"Si nous voulons nous battre pour la justice, l'émancipation et le changement...nous devons tous faire partie de ce mouvement", assure ce jeune de 27 ans, né au Vietnam mais élevé aux Etats-Unis.
La mort de George Floyd lors de son interpellation par des policiers, dont un Américain d'origine asiatique, a déclenché une vague de colère à travers le pays mais aussi provoqué un mouvement d'introspection pour la communauté asiatique américaine, aux liens historiquement tendus avec la communauté noire.
"Il y a beaucoup de racisme anti-noir dans la communauté AAPI (Américains asiatiques et des îles du Pacifique, ndlr)", affirme Viet Hoai Tran.
Beaucoup gardent en mémoire les émeutes de 1992 à Los Angeles, après l'acquittement de quatre policiers blancs qui avaient passé à tabac et grièvement blessé l'automobiliste noir Rodney King.
La plupart des manifestations s'étaient déroulées dans le quartier nommé Koreatown.
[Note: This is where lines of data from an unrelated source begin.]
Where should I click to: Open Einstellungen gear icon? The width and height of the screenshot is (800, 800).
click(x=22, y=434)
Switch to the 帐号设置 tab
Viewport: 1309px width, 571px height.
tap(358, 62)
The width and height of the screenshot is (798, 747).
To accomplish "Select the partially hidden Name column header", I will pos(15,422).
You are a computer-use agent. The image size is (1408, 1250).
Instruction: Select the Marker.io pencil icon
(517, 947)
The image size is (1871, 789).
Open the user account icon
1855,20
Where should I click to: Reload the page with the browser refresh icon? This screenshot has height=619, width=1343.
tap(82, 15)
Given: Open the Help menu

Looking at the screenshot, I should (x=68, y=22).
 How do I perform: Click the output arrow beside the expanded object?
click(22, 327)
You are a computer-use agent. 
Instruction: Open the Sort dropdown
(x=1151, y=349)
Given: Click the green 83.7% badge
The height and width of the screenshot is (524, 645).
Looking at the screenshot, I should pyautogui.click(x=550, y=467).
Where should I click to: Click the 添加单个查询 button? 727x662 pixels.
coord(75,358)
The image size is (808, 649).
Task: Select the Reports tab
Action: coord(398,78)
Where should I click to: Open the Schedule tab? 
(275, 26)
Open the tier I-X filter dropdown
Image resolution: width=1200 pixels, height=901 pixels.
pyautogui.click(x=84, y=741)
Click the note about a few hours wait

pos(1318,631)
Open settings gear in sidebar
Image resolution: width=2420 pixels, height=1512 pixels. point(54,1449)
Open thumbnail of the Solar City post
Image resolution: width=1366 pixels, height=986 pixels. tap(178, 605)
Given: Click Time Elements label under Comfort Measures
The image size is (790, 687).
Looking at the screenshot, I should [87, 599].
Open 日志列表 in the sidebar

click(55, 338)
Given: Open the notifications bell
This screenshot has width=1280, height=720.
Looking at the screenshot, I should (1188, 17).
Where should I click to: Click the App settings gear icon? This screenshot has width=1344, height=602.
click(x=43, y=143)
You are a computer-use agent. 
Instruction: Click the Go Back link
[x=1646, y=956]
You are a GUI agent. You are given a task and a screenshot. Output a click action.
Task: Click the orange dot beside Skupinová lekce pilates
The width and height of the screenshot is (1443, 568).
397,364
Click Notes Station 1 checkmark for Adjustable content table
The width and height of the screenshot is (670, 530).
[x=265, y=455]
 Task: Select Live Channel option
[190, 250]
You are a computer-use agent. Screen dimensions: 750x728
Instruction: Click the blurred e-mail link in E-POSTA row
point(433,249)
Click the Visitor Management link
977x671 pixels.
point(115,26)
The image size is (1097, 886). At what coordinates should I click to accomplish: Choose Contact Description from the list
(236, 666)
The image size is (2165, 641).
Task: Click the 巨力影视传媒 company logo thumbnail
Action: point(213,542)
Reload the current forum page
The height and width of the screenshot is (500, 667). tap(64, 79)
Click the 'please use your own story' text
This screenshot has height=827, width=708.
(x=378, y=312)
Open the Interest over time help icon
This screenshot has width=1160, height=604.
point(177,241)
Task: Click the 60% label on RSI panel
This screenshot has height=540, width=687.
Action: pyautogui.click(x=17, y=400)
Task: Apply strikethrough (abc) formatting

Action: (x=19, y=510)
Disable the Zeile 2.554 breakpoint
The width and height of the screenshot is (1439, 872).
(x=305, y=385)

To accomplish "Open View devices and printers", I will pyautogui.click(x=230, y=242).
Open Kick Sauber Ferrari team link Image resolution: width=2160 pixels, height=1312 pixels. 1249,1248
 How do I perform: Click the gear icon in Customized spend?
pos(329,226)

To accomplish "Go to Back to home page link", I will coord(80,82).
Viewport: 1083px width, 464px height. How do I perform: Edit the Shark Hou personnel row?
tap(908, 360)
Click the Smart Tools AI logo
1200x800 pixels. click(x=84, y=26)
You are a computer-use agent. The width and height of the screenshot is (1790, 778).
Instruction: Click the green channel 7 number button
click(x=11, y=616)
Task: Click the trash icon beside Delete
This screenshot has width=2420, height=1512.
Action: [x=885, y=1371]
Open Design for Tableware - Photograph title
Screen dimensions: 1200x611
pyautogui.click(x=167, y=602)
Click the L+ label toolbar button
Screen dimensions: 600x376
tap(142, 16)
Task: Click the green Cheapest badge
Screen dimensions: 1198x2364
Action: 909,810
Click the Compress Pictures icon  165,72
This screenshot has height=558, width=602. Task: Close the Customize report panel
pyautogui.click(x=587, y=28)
Des commerçants coréens, se sentant abandonnés par la police locale, avaient tiré sur les manifestants noirs du haut du toit de leurs immeubles pour protéger leurs boutiques.
"Nous les Américains asiatiques avons contribué à perpétuer un sentiment anti-noir et nous avons bénéficié de la suprématie blanche", juge Kevin Quach, de l'association de défense des Américains asiatiques, OCA National.
Solidarité afro-asiatique
M.Quach souligne aussi l'existence d'une intériorisation du mythe de la "minorité modèle" -- stéréotype selon lequel les Asiatiques seraient "la meilleure" minorité, ce qui implique que les autres minorités seraient moins bien --, ou encore du "colorisme", soit les discriminations envers les personnes à la peau plus sombre.
Les pancartes "Le péril jaune soutient le +Black Power+" ou encore "les Américains asiatiques pour Black Lives Matter", "ignorent ou minimisent les torts que la communauté AAPI a infligé à la communauté noire ces 50 dernières années", même non intentionnellement, estime Kevin Quach.
Le concept de "péril jaune" a été utilisé à la fin du 19e siècle pour stigmatiser les peuples d'Asie, notamment lors des premières vagues d'immigration chinoise aux Etats-Unis.
L'expression a été détournée en un slogan de soutien au mouvement Black Panther pour la première fois en 1969 par le nippo-américain Richard Aoki, qui s'est révélé plus tard être un informateur du FBI.
"Il est important que nos communautés ne soient pas montées les unes contre les autres", ajoute Bo Thao-Urabe, co-fondatrice de l'association d'Américains asiatiques CAAL, basée dans le Minnesota.
Les organisations comme CAAL et OCA National, qui coopéraient déjà avec les communautés noire et hispaniques, ont mené différentes actions pour soutenir les manifestations contre le racisme, comme la tenue d'un sommet virtuel sur la solidarité afro-asiatique.
Déconstruire la peur
Beaucoup de jeunes Américains asiatiques se sont mis à partager des articles en ligne et des messages sur les réseaux sociaux, traduits en chinois, coréen et vietnamien, sur des sujets tel que "parler à ses parents asiatiques du racisme systémique et intériorisé".
"Le racisme anti-noir, ce n'est pas quelque chose qu'on puisse juste nommer et faire disparaître", pointe Jenny Tam, étudiante à l'université Minnesota Twin Cities.
"C'est de la peur, et la peur a besoin d'être déconstruite", assène la jeune femme de 21 ans, d'origine chinoise et vietnamienne, qui a créé un groupe Facebook baptisé "Asian America for Black Power".
Selon elle, la pandémie de coronavirus a servi de sonnette d'alarme aux Américains asiatiques, confrontés à une vague de racisme anti-asiatique, la Chine étant désignée comme responsable de l'apparition du virus.
Le racisme "peut nous opprimer d'une façon différente, mais il y a toujours un ennemi commun. Nous combattons la même chose", assure Jenny Tam, dont les parents ont émigré au Minnesota après la guerre du Vietnam.
"Nous ne sommes pas blancs, donc nous ne pouvons pas défendre un système conçu pour soutenir les Blancs et qui nuit" aux Américains noirs, conclut-elle.